[Begin Text extract]

DECLAN SINNOTT: Girlfriends were secondary to the music, always. I needed to have girlfriends and sexual contact but I needed music far more, even from my mid-teens. You'd go with a woman, okay, but when that was done you'd get back to the music.

Joe Jackson: So, where some guys reach for a cigarette after sex, you'd reach for the guitar?

DECLAN SINNOTT: And the cigarette!

Joe Jackson: Do you agree then with whoever said, "A woman never felt as good in my arms as a guitar"?

DECLAN SINNOTT: I did, but no longer. Or, at least, I battle with that feeling. Music is definitely my main obsession, far more than anything else.

Joe Jackson: Is that an emotional failing on your behalf? Have you been accused of this by women?

DECLAN SINNOTT: It is, yeah. And I have been. But if I could solve this problem maybe I'd solve all the problems in my life. Yet I don't regret making that choice. Where would I be, what would I be doing, if I wasn't playing music?

Joe Jackson: Drinking? Could you have become an alcoholic?

DECLAN SINNOTT: Yeah. I was, for a while.

Joe Jackson: Is that what caused what you once described, in HOT PRESS, as the "health problem" that took you away for a year when you were working with Mary?

DECLAN SINNOTT: Yeah. I left Moving Hearts for similar reasons. There were lots of reasons there, but I was falling apart, drinking huge amounts of brandy.

Joe Jackson: But if your father's alcoholism caused so much grief for your family, why didn't you see his ghost and draw back from such excesses?

DECLAN SINNOTT: Because that's the kind of logical link you make after the event. At the time I was way out on a limb, emotionally and psychologically. And the drinking didn't really become serious until I was in Moving Hearts. But I managed to give up alcohol and now I drink again, within reason, and don't have a problem anymore. Something inside fell into place, I don't need to be drunk anymore.

[End Text extract]

*Exercise prompt*:
Could you copy the interview with Declan Sinnott above word for word, from "DECLAN SINNOTT: It" to "become an alcoholic?"?

[Begin Dataset content]

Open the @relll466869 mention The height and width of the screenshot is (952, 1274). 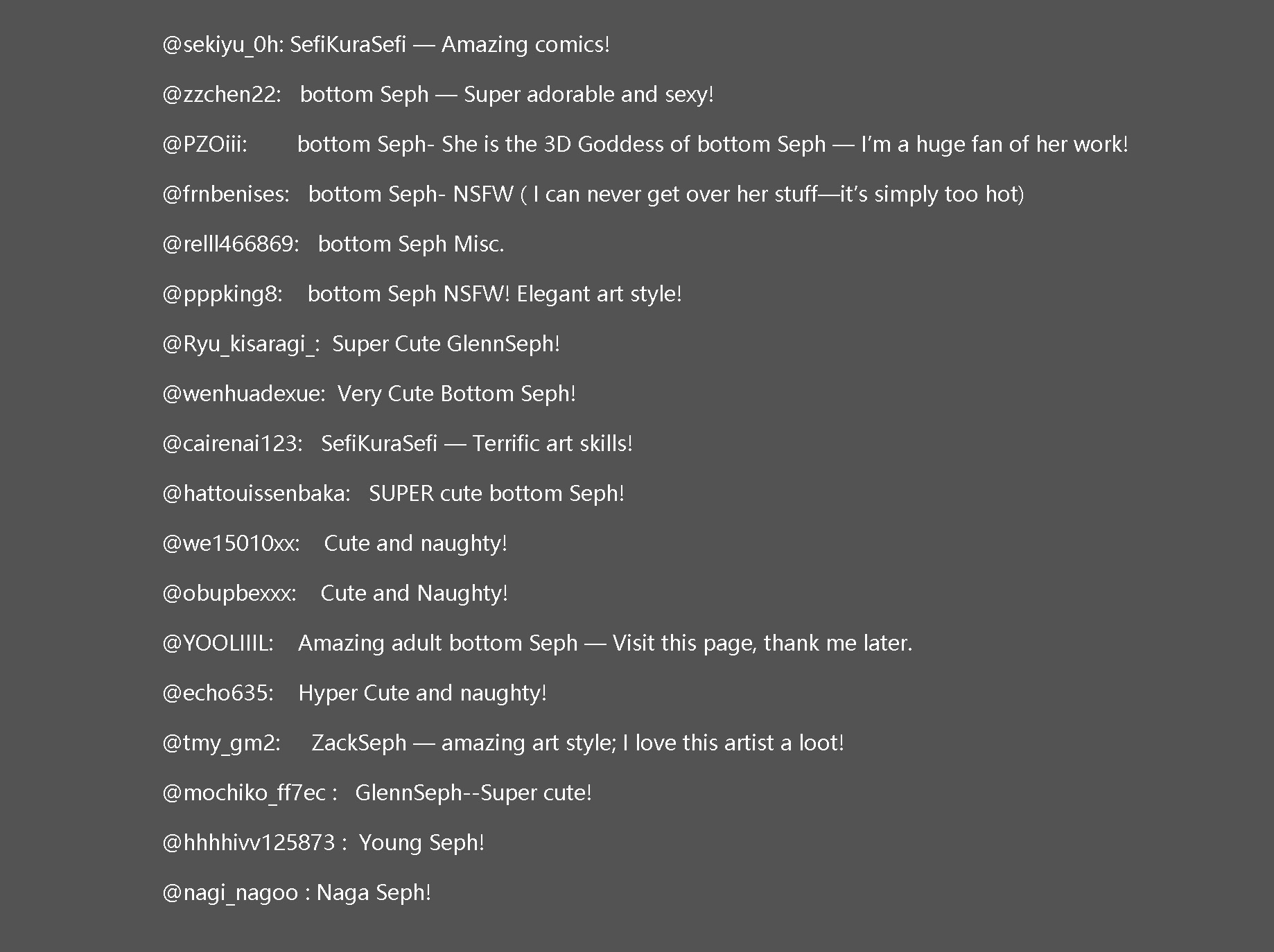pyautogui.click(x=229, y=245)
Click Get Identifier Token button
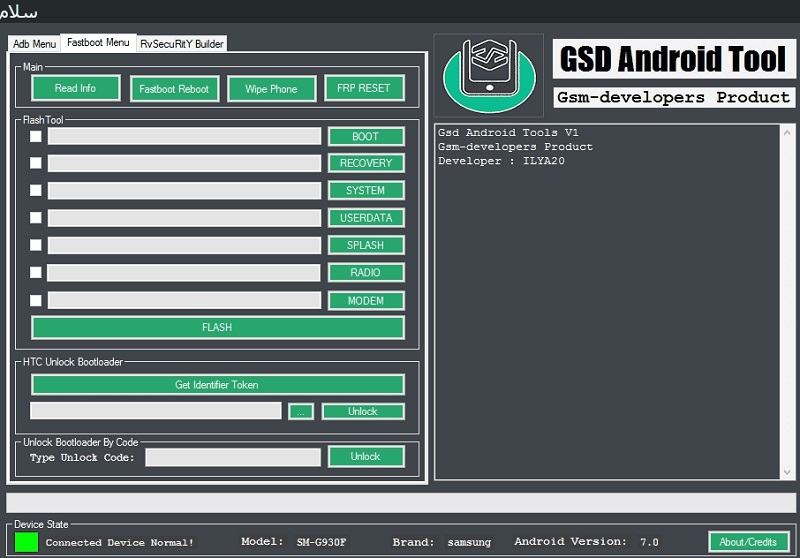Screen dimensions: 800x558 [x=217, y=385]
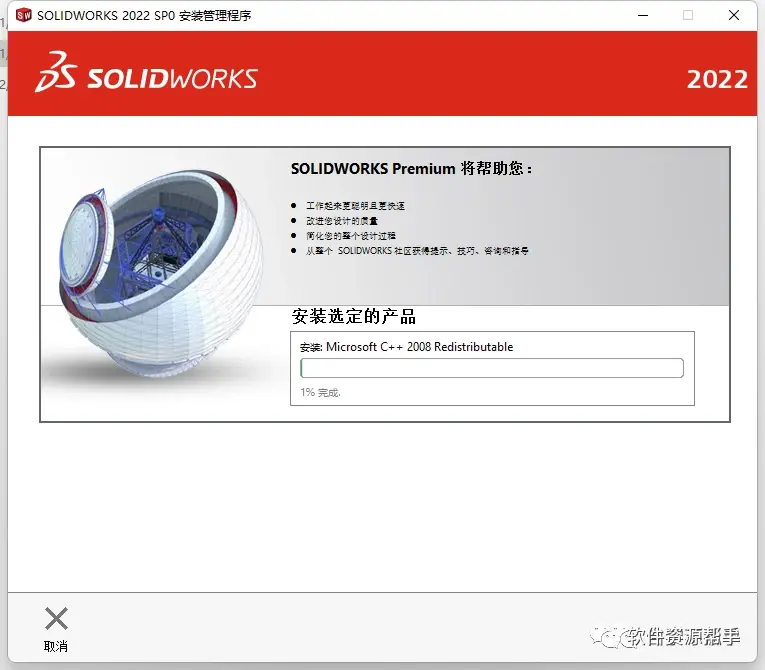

[End Dataset content]

*Correct result*:
DECLAN SINNOTT: It is, yeah. And I have been. But if I could solve this problem maybe I'd solve all the problems in my life. Yet I don't regret making that choice. Where would I be, what would I be doing, if I wasn't playing music?

Joe Jackson: Drinking? Could you have become an alcoholic?